Assembling the transport map around the LHC ring:¶

In [10]:

pyht_ring_elements = list(transverse_map) + [longitudinal_map, wakefield]

image reference: CMS-doc-5740-v1

Initialising the particle bunch¶

6D Gaussian distribution:

In [11]:

import pyht_streamless_slicing
from PyHEADTAIL.particles.generators import generate_Gaussian6DTwiss

from pyheadtail_setup import beam_kwargs

In [12]:

n_macroparticles = 10000
intensity = 1e11 * 5

np.random.seed(0)

pyht_beam = generate_Gaussian6DTwiss(
    macroparticlenumber=n_macroparticles,
    intensity=intensity,
    **beam_kwargs,
    **transverse_map.get_injection_optics(
        for_particle_generation=True),
)

A nicely Gaussian distributed bunch:

In [13]:

fig, ax = plt.subplots(1, 3, figsize=(12, 4))
plt.sca(ax[0])
plt.xlabel('$x$ [mm]')
plt.hist(pyht_beam.x * 1e3, bins=30);

plt.sca(ax[1])
plt.xlabel('$y$ [mm]')
plt.hist(pyht_beam.y * 1e3, bins=30);

plt.sca(ax[2])
plt.xlabel('$z$ [m]')
plt.hist(pyht_beam.z, bins=30);
plt.tight_layout()

Initial vertical bunch offset:

In [14]:

pyht_beam.y += 0.1 * pyht_beam.sigma_y()

Storing a blueprint of the initial bunch state for later:

In [15]:

slices0 = pyht_beam.get_slices(slicer, statistics=['mean_y'])
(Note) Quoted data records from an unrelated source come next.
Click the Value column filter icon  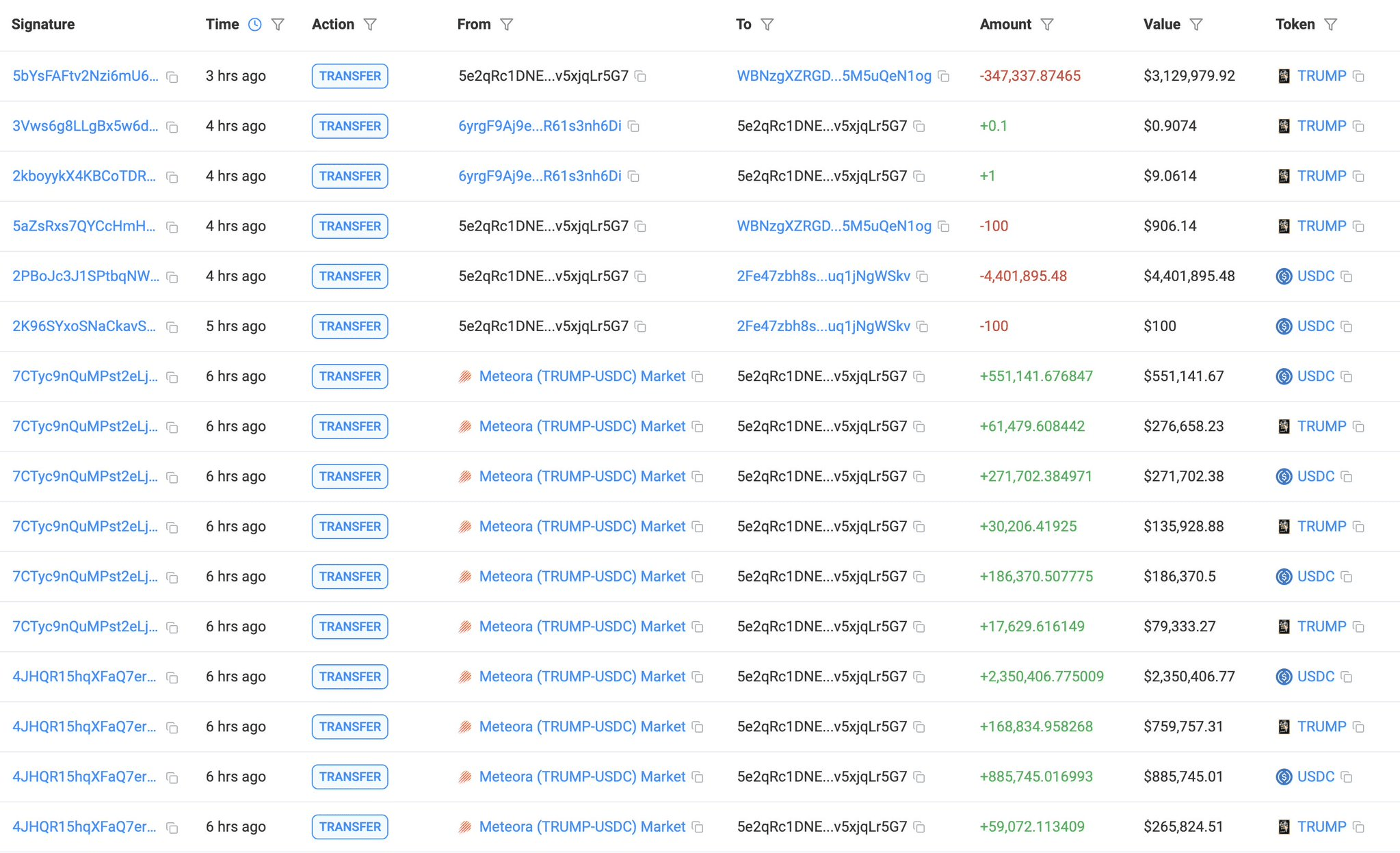click(1196, 25)
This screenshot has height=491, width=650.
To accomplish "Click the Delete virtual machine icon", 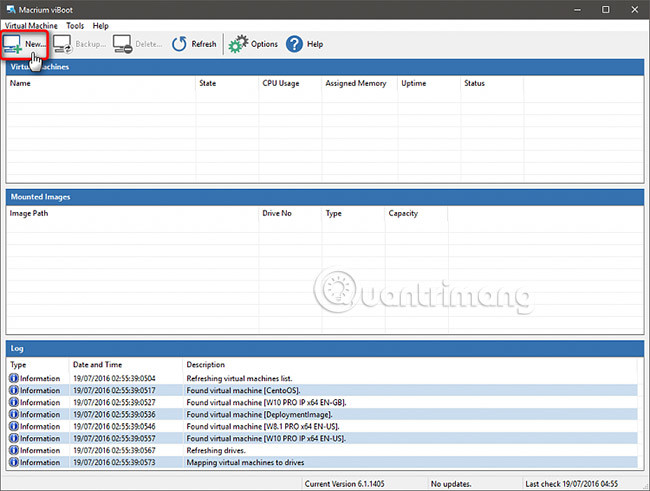I will [122, 44].
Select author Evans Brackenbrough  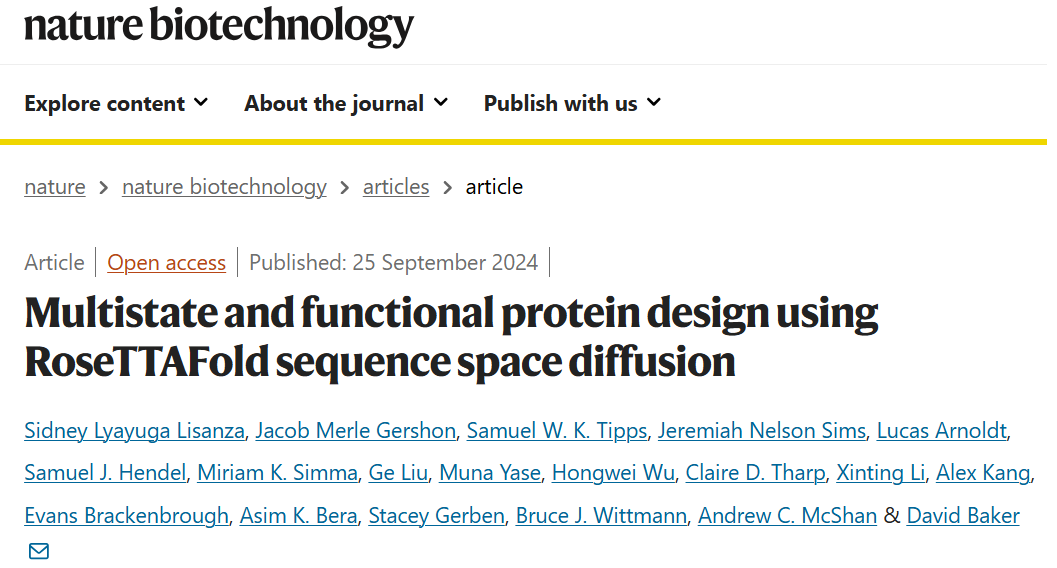pos(126,516)
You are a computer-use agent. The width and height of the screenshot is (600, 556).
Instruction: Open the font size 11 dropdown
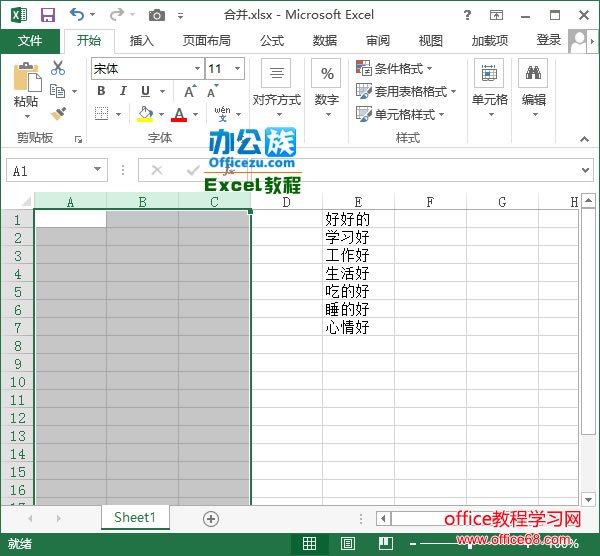click(x=237, y=69)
Let's go – simulating the LHC in `PyHEADTAIL` on the GPU:

In [16]:

from PyHEADTAIL.general.contextmanager import CPU, GPU
from PyHEADTAIL.general import pmath

In [17]:

n_turns = 500

# transfer to GPU
with GPU(pyht_beam):
    my = pmath.zeros(n_turns, dtype=float)
    
    # loop over turns
    for i in range(n_turns):
        # loop over elements around ring
        for element in pyht_ring_elements:
            element.track(pyht_beam)

        # record vertical bunch centroid amplitude
        my[i] = pyht_beam.mean_y()

In [18]:

my = pmath.ensure_CPU(my)

Outcome of our simulation?¶

In [19]:

plt.plot(my * 1e3)
plt.xlabel('Turns')
plt.ylabel(r'$\langle y \rangle$ [mm]')
plt.title('Vertical bunch centroid motion');

$\leadsto$ centre-of-mass of the bunch grows exponentially $\implies$ instability!

This transverse mode coupling instability develops along the bunch:

In [20]:

from imports import plot_intrabunch

plot_intrabunch(pyht_ring_elements, pyht_beam, slicer, slices0)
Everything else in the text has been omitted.